Lopez was hitless in his first game back from the disabled list, but had three hits, including the game-winning home run, a drive over the center field wall in the eighth inning against James Baldwin in Tuesday's 5-4 win over the Texas Rangers that ended Baltimore's six-game losing streak.
"I didn't do it yesterday, but thank God something happened today," Lopez said. "Hopefully from now I can just put something together for a few games. It's pretty frustrating to not be able to play and not help the team win or help the team some way or somehow. The fact I'm back right now I'm pretty happy."
Lopez is such a natural hitter, he often does not know what pitches he hits. When asked what pitch the home run was, Lopez responded with a shrug of his shoulders, "Slider?"
Baldwin told reporters the pitch was a fastball.
The Orioles were sweating heading into Tuesday's game and it had nothing to do with the 98-degree heat at game time. The pressure had gotten to them. Baltimore had lost six in a row and showed signs of become nothing more than also-rans in the American League East.
But it is in these conditions that Sammy Sosa thrives. And with Lopez back in the lineup and Sosa streaking, perhaps the Orioles have already made their midseason improvements without giving up a player.
"If they want to add another bat, that's always welcome," Lopez said. "The more the better."
It's been said that Sosa heats up in conjunction with the weather, and as the temperature has risen, so has the designated hitter's batting average.
Prior to a game last week, Sosa smiled at a reporter and said, "It's coming."
It has. Sosa is hitting .316 (12 for 38) with three home runs in the past 10 games.
"I'm making adjustments," Sosa said. "When you're a good hitter, you're always going to find a way to get it done. I found something. You will see the difference."
With a man on first base in the sixth inning, Sosa launched a towering drive to center field. He hopped at home plate, as is his custom with every home run, but then almost stopped on the way to first base.
It was only when the ball landed well over the center field wall that Sosa began to trot around the bases. The home run was the 586th of his career, which tied him for fifth place all-time with Frank Robinson.

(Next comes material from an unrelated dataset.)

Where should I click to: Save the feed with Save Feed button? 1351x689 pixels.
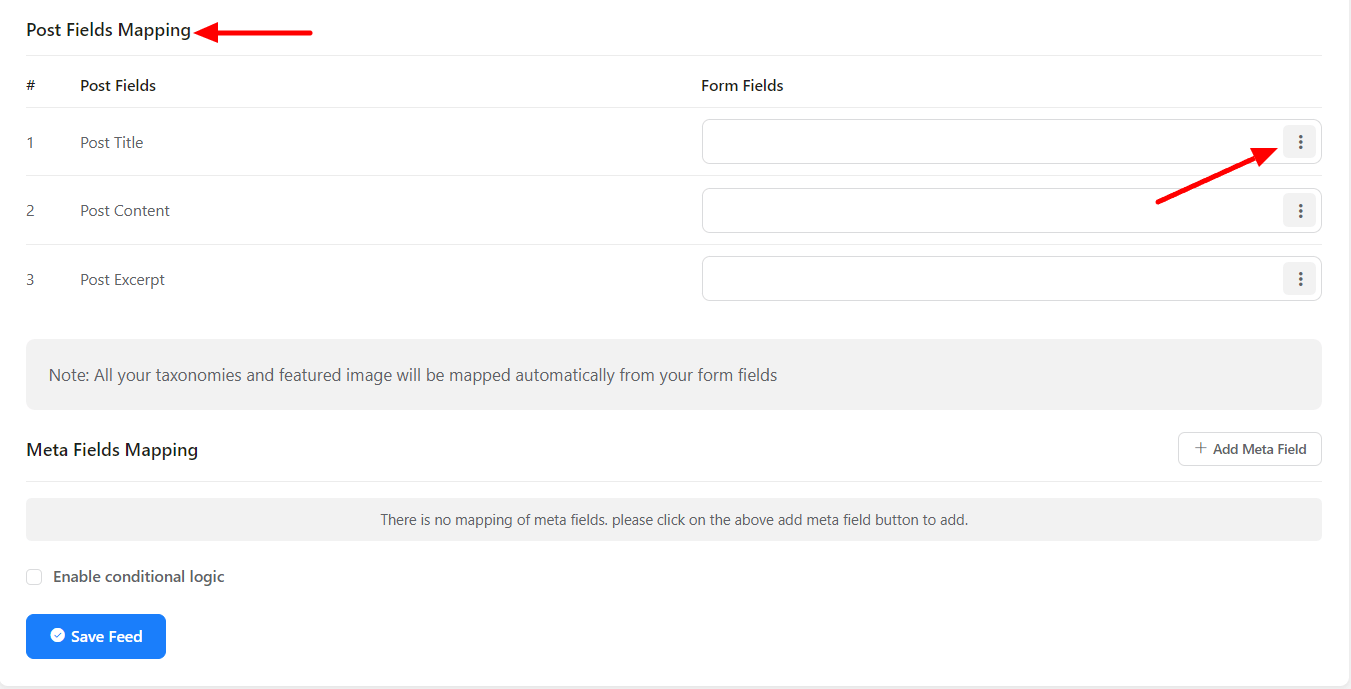coord(96,637)
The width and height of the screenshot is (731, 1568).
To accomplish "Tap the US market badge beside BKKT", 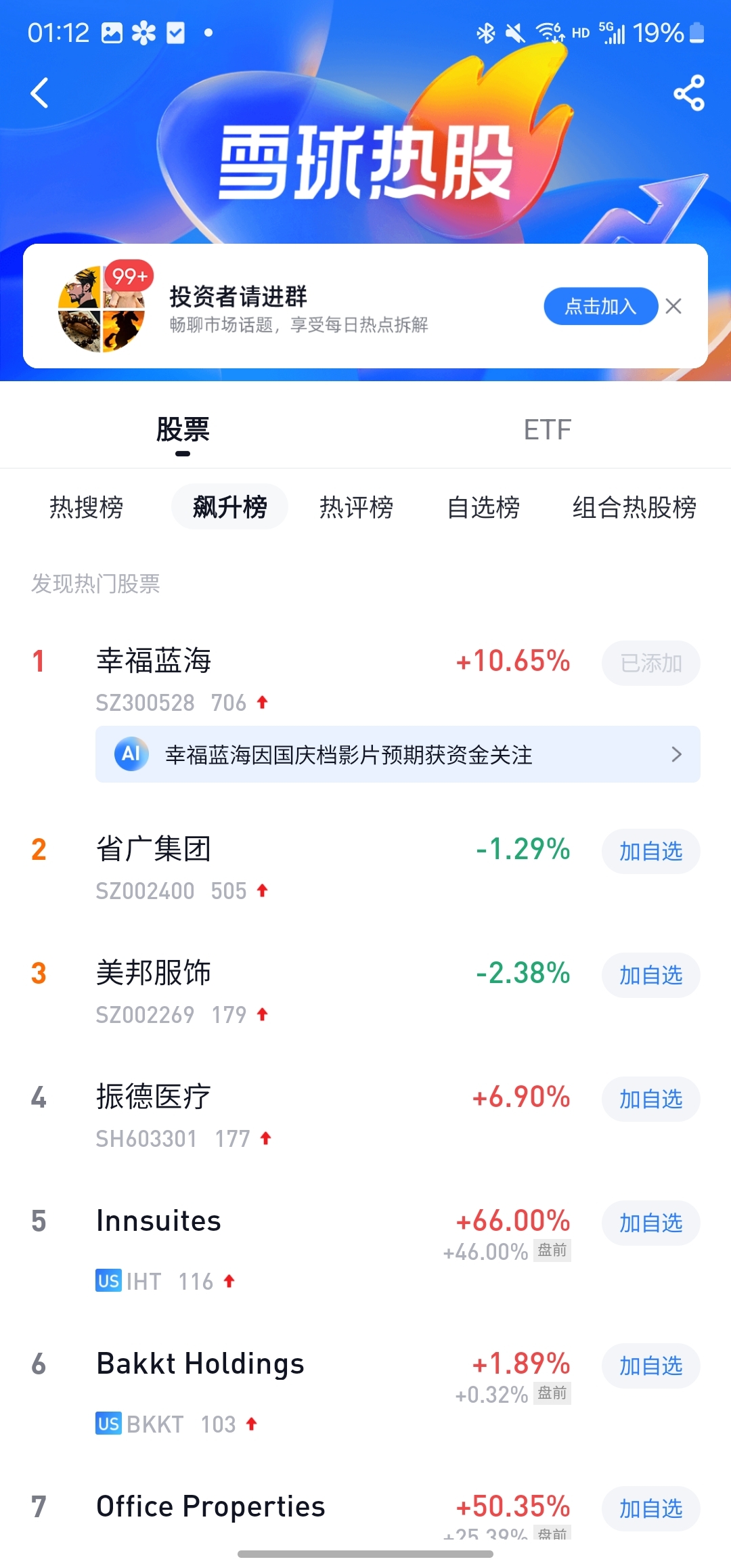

In one of the luxury boxes at Oriole Park at Camden Yards, Orioles owner Peter Angelos, sitting with Rangers owner Tom Hicks, watched his $9 million investment come to life.
"One thing I like about this team is that nobody quits," Sosa said. "The manager has been great, the GM, the owner Mr. Angelos, everybody has been great. We still have a long way to go. Right now we need some support. That's what we're looking for right now. In the first half everybody was having a good time. We need the support in the bad times. We will be there in September."
Sosa's numbers rise during the hot months of the year. Prior to this year Sosa hit just .265 in March-April and .255 in September-October, but much better in the middle four months -- May (.296), June (.278), July (.277) and August (.284).
"I'm not a cold-weather man, that's it," Sosa said. "I like the hot weather."
The conditions at Camden Yards weren't comfortable for either pitcher. It's unlikely Texas pitcher Kenny Rogers feels comfortable pitching at any opposing park at this point. The lefty was suspended on July 1 for assaulting a camera man on June 29. Rogers appealed the suspension Friday, which allowed him to pitch this game. He pitched seven innings and allowed four runs (three earned). Orioles starter Rodrigo Lopez lasted 61/3 innings, but did not get a decision.
"It felt like it was 130 degrees out there," Lopez said. "I was trying to take my breaths on the bench."
After the win, Mazzilli could finally take a deep breath in his air-conditioned office.